Les Bulgares.
La race bulgare est la première des populations chrétiennes de l'empire ottoman, comme nombre et comme surface. Elle occupe les provinces de Solistrie, Varna, Routschouk, Vidin, Nisch, Pristina, Philippopolis, Sophia et la plus grande partie de celle de Monastir, Salonique, Andrinople, sans compter les colonies bulgares de la Russie méridionale et de la Moldavie. L'ensemble peut s'évaluer à sept millions d'âmes.
La race bulgare est principalement agricole, contrairement aux tendances des Slaves en général; il est vrai qu'elle n'est pas slavisée, c'est à dire que les anciens Bulgares, race ouralienne venue des bords du Volga, ont pris la langue slave en adoptant le christianisme sous le Bas-Empire.
Comme toutes les races agricoles, le Bulgare est robuste, sobre, hospitalier, doux et disciplinable. Si on veut l'étudier dans ses éléments les moins mêlés, il faut pénétrer dans les Balkans, au fond de ces villages chrétiens (selo) qui ont conservés toute leur autonomie d'autrefois, et où, sur cinq à six mille âmes, vous ne trouvez jamais qu'un seul Turc, le mudir ou sous-préfet.
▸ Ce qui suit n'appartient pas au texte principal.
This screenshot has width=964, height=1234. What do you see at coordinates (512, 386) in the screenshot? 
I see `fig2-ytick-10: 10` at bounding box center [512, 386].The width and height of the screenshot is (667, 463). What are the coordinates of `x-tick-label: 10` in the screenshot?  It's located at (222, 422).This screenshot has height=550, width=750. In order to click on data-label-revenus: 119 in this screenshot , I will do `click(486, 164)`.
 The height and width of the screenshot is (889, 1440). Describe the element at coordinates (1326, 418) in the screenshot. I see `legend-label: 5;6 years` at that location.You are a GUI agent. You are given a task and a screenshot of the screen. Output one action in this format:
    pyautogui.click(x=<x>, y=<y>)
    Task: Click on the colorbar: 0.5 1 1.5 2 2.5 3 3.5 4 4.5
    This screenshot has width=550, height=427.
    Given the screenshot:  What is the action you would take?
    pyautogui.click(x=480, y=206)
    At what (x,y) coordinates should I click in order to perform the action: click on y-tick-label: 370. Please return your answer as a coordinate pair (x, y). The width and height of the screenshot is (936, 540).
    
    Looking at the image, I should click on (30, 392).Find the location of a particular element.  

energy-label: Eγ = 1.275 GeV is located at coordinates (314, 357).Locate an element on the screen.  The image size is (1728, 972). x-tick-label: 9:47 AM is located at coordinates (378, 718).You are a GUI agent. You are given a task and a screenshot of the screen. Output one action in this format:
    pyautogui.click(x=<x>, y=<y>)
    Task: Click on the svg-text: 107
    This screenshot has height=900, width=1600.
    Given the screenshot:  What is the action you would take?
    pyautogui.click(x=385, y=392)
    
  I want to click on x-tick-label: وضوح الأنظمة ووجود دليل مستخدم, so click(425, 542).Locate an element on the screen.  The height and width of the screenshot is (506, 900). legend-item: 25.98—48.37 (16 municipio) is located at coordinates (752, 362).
C'est là qu'on trouve des costumes qui n'ont guère varié depuis le temps du kral Kram, qui assiégea Constantinople. Le plus original est celui des montagnards de Samakov: pantalon collant, avec des losanges allongés aux deux genoux; ceinture de cuir serrée; veste en laine blanche s'évasant vers le bas, avec broderies en laine bleue; manteau en laine blanche à la hongroise; opankes ou sandales avec jambières, rappelant les abarcas du pays basque. Le menton rasé, les moustaches, et la queue pendant sur le dos, sont d'ordonnance; de même que le bonnet en peau de mouton (chapska), ressemblant un peu au kaçula des Valaques, et dont la forme varie légèrement suivant les différents cantons.
Le costume des femmes, fort étoffé, comme tous les costumes des pays froids, se compose d'une jupe de laine sans manches, recouvrant un jupon blanc dont le bord brodé dépasse de trois ou quatre doigts; cette jupe s'échancre sur le buste st laisse voir la chemise, dont les manches flottantes et brodées découvrent l'avant-bras. Les deux détails les plus caractéristiques de ce costume sont une ceinture aux larges fermoirs de cuir ordinairement arrondis, et un collier de pièces de monnaie dont la valeur intrinsèque donne la mesure de la fortune de celle qui le porte: il est de sequins chez les riches, de pièces d'argent chez les paysannes à l'aise, de simples paras de cuivre chez les pauvres. La tête nue, avec quelques fleurs dans les cheveux (disposés en bandeaux et partagés à l'arrière en deux tresses), est l'attribut des vierges; les femmes portent un foulard rouge relevé de quelques bijoux.
En Bulgarie, comme en Grèce et ailleurs, les paysans seuls ont conservé un costume national: la bourgeoisie des villes a adopté les vêtement européens, moins le chapeau qu'elle remplace par le fez. Les femmes non presque point sacrifié à nos modes, autant que j'ai pu en juger, il y a huit ans, quand j'ai visité la Bulgarie centrale (1): leur costume était toujours celui des riches familles non levantines de Constantinople, et le goût personnel y avait une large place. Je regretterais fort qu'elles eussent depuis suivi le torrent, et surchargé leur beauté (toujours remarquable, parfois splendide) de quelques-unes des tristes inventions par lesquelles nos Françaises ont entrepris de corriger la nature, si généreuse envers leurs sœurs d'Orient.
(1) C'est M. Guillaume Lejean qui nous a envoyé ces lignes.
Le Magasin pittoresque, décembre 1865.